紀南抄5月20日付

2017-5-19

 「名も知らぬ遠き島より/流れ寄る椰子の実一つ/故郷の岸を離れて/汝はそも波に幾月」―。島崎藤村が作詞した「椰子の実」の冒頭の一節である。補陀洛山寺で渡海上人追善供養祭を取材した同僚から補陀落渡海に関するある「仮説」を話され、あの藤村の詩情がにわかに頭に浮かんだ。
 その仮説とは、渡海上人が海流に乗ってどこかの島に漂着し、そこで生きたという事例があったのではないか、というものだ。
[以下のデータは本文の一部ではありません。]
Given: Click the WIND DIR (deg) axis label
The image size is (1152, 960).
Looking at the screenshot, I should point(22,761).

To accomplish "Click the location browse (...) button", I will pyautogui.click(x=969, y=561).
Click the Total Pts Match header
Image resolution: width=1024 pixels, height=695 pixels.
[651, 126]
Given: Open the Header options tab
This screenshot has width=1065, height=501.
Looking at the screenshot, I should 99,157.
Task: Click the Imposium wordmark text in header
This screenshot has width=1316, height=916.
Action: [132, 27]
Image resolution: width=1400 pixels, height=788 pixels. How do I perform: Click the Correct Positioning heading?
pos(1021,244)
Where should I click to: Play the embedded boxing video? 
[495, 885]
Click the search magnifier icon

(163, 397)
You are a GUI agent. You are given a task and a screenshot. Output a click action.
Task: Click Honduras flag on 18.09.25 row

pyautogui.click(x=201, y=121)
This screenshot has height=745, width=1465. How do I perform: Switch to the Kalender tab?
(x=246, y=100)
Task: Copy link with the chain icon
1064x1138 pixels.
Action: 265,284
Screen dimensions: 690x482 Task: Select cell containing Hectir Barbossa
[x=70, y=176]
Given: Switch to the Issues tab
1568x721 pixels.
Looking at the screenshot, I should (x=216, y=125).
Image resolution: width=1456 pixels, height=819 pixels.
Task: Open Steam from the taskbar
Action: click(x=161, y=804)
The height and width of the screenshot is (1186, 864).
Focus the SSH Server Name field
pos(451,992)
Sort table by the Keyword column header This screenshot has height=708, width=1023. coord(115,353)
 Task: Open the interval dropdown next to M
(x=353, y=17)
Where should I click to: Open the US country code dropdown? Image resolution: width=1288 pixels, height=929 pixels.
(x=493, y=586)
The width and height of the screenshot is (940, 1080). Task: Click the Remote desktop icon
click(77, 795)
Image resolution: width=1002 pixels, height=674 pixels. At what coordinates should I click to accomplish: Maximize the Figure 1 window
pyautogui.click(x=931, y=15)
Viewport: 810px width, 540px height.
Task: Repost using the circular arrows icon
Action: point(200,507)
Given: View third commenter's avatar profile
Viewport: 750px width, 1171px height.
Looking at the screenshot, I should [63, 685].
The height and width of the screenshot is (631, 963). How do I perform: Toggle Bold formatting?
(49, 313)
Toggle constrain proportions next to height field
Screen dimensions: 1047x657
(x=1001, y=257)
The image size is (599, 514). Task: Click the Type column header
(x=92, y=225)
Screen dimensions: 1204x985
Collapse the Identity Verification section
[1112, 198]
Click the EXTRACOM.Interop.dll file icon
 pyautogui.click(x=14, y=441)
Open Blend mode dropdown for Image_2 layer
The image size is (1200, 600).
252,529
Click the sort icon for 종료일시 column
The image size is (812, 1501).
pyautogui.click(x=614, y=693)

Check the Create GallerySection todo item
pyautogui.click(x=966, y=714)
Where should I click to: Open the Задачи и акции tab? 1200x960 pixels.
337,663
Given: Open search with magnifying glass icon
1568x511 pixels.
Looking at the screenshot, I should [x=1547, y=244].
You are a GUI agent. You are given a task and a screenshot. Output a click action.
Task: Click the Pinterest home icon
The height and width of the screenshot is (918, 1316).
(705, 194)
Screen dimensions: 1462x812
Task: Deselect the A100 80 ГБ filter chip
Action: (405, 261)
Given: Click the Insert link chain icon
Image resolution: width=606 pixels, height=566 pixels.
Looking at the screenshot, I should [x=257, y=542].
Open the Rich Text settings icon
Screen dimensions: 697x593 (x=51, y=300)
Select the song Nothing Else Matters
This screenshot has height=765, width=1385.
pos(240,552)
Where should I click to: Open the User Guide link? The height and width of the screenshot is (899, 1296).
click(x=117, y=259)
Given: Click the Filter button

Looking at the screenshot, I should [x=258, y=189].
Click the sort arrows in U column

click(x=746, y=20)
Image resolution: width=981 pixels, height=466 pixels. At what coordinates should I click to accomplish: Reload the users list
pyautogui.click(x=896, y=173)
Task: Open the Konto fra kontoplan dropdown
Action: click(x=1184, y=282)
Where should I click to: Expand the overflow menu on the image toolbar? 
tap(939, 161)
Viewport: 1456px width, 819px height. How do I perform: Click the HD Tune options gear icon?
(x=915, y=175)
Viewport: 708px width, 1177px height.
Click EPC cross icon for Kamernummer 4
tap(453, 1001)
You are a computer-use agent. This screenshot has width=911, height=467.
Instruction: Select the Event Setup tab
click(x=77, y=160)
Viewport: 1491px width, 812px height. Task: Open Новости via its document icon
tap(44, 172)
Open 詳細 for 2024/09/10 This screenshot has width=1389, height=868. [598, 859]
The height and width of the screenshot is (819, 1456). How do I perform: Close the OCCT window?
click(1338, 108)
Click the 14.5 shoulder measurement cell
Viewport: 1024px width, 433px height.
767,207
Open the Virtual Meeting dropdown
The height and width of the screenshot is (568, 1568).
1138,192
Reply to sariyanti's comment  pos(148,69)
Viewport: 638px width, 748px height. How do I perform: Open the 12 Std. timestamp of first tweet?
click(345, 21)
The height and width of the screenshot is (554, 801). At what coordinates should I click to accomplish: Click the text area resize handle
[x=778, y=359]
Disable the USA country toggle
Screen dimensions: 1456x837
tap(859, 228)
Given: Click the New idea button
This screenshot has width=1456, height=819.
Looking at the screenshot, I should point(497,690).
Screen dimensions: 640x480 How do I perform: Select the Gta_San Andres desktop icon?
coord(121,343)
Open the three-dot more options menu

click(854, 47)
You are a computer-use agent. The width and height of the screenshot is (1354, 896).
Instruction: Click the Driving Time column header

思ってもみなかった想像だったが、考えてみると全くの妄想でもないのかもしれない。例えば、明治11年末に太地鯨組が見舞われたいわゆる「背美流れ」では、出港から7日後、伊豆七島の神津島に船員8人が漂着しているし、平成20年には宇久井漁協の定置網が暴風雨で流され、数日後に八丈島で発見されたこともあった。漂着地はともに当地からの黒潮のルートにあたる場所だ。
 気になって調べてみると、室町時代の日秀という渡海上人が、那智から渡海したが琉球に漂着し、熊野信仰と真言宗を広めたという事例を知り、驚いた。
 椰子の実のごとく旅立った上人らが、「海上の道」に乗って彼岸に漂着する。生きながらに「補陀落浄土」に辿りついた上人の存在は、南方への想像力をかき立ててくれる。